Abstract

This chapter explores the parasitoid–host interactions in which one insect grows up inside another insect. These are ideal experimental systems to study immunity. These interactions have produced the most sophisticated evolutionary strategies involving recognition measures by the host and its countermeasures by the parasitoid. Investigations into these systems have uncovered important issues related to fundamental problems of the mechanisms used, either by host insects to recognize the parasitoid or by parasitoids to evade and suppress the hosts' defense reactions, and provide valuable insights into the workings of innate immune recognition and response. Closer inspection of two different scenarios suggests that the two recognition mechanisms are not mutually exclusive and common to all multicellular organisms. Observations exhibited in the chapter provide a conceptual basis for immune suppression, involving the uptake of extracellular suppressor–lipophorin complexes and in the process driving destabilization of actin cytoskeleton.

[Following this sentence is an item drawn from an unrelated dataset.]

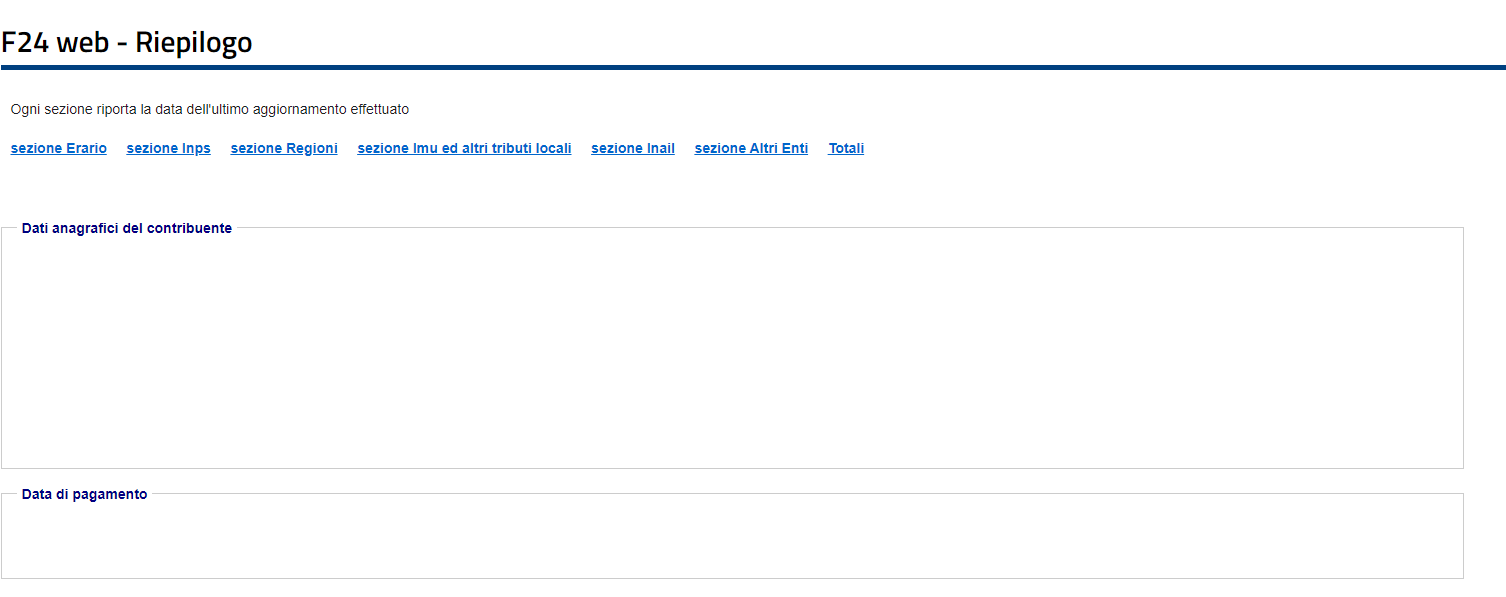Click the last-update note under the heading
Viewport: 1506px width, 597px height.
(x=210, y=109)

The parasitoid exploits a natural cellular clearance mechanism by depleting adhesive receptors from the cell surface, thereby precluding hemocyte spreading and phagocytosis. Although the observed similarities between CrV1 and lectin uptake reactions indicate similar mechanisms of actin-cytoskeleton inactivation, there are differences between immune suppressors and lectins. It is obvious that these highly evolved biological interactions challenge traditional understanding of how innate immune systems are able to identify highly specific targets with a limited number of recognition molecules.